Data under study Start Marker
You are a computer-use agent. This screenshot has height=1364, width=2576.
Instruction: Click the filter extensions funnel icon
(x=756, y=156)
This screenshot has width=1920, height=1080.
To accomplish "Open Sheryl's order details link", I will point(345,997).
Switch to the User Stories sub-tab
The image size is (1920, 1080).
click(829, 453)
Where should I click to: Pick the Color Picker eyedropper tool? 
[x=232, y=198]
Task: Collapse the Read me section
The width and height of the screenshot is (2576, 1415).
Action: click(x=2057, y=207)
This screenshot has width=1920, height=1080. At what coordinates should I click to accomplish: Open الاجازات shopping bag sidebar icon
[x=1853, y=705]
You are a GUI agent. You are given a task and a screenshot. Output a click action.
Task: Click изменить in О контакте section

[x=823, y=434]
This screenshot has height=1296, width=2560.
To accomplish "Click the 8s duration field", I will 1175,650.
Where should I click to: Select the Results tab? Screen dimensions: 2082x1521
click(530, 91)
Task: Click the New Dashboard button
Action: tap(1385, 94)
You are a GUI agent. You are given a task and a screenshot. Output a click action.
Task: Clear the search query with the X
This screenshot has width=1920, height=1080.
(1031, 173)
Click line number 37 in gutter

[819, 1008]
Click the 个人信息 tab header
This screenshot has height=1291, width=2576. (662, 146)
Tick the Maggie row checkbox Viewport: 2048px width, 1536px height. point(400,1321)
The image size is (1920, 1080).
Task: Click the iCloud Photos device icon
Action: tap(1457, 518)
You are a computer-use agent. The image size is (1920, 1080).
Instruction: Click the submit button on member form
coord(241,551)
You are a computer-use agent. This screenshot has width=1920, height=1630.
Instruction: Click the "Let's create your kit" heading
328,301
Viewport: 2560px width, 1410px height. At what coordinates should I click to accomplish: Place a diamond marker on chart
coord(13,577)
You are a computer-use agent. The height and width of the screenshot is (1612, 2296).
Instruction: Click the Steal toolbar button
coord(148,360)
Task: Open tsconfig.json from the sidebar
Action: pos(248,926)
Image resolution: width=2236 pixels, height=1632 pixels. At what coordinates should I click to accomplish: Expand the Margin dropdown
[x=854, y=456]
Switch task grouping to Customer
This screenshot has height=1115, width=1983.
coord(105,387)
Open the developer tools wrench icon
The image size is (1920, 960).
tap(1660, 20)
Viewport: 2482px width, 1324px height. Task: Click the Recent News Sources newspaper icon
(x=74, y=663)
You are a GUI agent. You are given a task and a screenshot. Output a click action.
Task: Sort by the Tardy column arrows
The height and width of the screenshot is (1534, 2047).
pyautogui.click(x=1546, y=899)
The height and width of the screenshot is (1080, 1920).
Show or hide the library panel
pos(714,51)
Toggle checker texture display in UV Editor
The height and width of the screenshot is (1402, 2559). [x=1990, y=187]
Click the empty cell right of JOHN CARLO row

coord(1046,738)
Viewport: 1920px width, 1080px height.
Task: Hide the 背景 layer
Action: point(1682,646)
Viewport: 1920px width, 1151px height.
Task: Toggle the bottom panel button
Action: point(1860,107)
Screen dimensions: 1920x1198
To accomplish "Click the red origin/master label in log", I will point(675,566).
Data under study End Marker
→ **Task description**
In your answer, repeat each of the records exactly.

→ **Exercise output**
You are a computer-use agent. This screenshot has height=1364, width=2576.
Instruction: Click the filter extensions funnel icon
(x=756, y=156)
This screenshot has width=1920, height=1080.
To accomplish "Open Sheryl's order details link", I will point(345,997).
Switch to the User Stories sub-tab
The image size is (1920, 1080).
click(829, 453)
Where should I click to: Pick the Color Picker eyedropper tool? 
[x=232, y=198]
Task: Collapse the Read me section
The width and height of the screenshot is (2576, 1415).
Action: click(x=2057, y=207)
This screenshot has width=1920, height=1080. At what coordinates should I click to accomplish: Open الاجازات shopping bag sidebar icon
[x=1853, y=705]
You are a GUI agent. You are given a task and a screenshot. Output a click action.
Task: Click изменить in О контакте section

[x=823, y=434]
This screenshot has height=1296, width=2560.
To accomplish "Click the 8s duration field", I will 1175,650.
Where should I click to: Select the Results tab? Screen dimensions: 2082x1521
click(530, 91)
Task: Click the New Dashboard button
Action: tap(1385, 94)
You are a GUI agent. You are given a task and a screenshot. Output a click action.
Task: Clear the search query with the X
This screenshot has width=1920, height=1080.
(1031, 173)
Click line number 37 in gutter

[819, 1008]
Click the 个人信息 tab header
This screenshot has height=1291, width=2576. (662, 146)
Tick the Maggie row checkbox Viewport: 2048px width, 1536px height. point(400,1321)
The image size is (1920, 1080).
Task: Click the iCloud Photos device icon
Action: tap(1457, 518)
You are a computer-use agent. The image size is (1920, 1080).
Instruction: Click the submit button on member form
coord(241,551)
You are a computer-use agent. This screenshot has width=1920, height=1630.
Instruction: Click the "Let's create your kit" heading
328,301
Viewport: 2560px width, 1410px height. At what coordinates should I click to accomplish: Place a diamond marker on chart
coord(13,577)
You are a computer-use agent. The height and width of the screenshot is (1612, 2296).
Instruction: Click the Steal toolbar button
coord(148,360)
Task: Open tsconfig.json from the sidebar
Action: pos(248,926)
Image resolution: width=2236 pixels, height=1632 pixels. At what coordinates should I click to accomplish: Expand the Margin dropdown
[x=854, y=456]
Switch task grouping to Customer
This screenshot has height=1115, width=1983.
coord(105,387)
Open the developer tools wrench icon
The image size is (1920, 960).
tap(1660, 20)
Viewport: 2482px width, 1324px height. Task: Click the Recent News Sources newspaper icon
(x=74, y=663)
You are a GUI agent. You are given a task and a screenshot. Output a click action.
Task: Sort by the Tardy column arrows
The height and width of the screenshot is (1534, 2047).
pyautogui.click(x=1546, y=899)
The height and width of the screenshot is (1080, 1920).
Show or hide the library panel
pos(714,51)
Toggle checker texture display in UV Editor
The height and width of the screenshot is (1402, 2559). [x=1990, y=187]
Click the empty cell right of JOHN CARLO row

coord(1046,738)
Viewport: 1920px width, 1080px height.
Task: Hide the 背景 layer
Action: point(1682,646)
Viewport: 1920px width, 1151px height.
Task: Toggle the bottom panel button
Action: point(1860,107)
Screen dimensions: 1920x1198
To accomplish "Click the red origin/master label in log", I will point(675,566).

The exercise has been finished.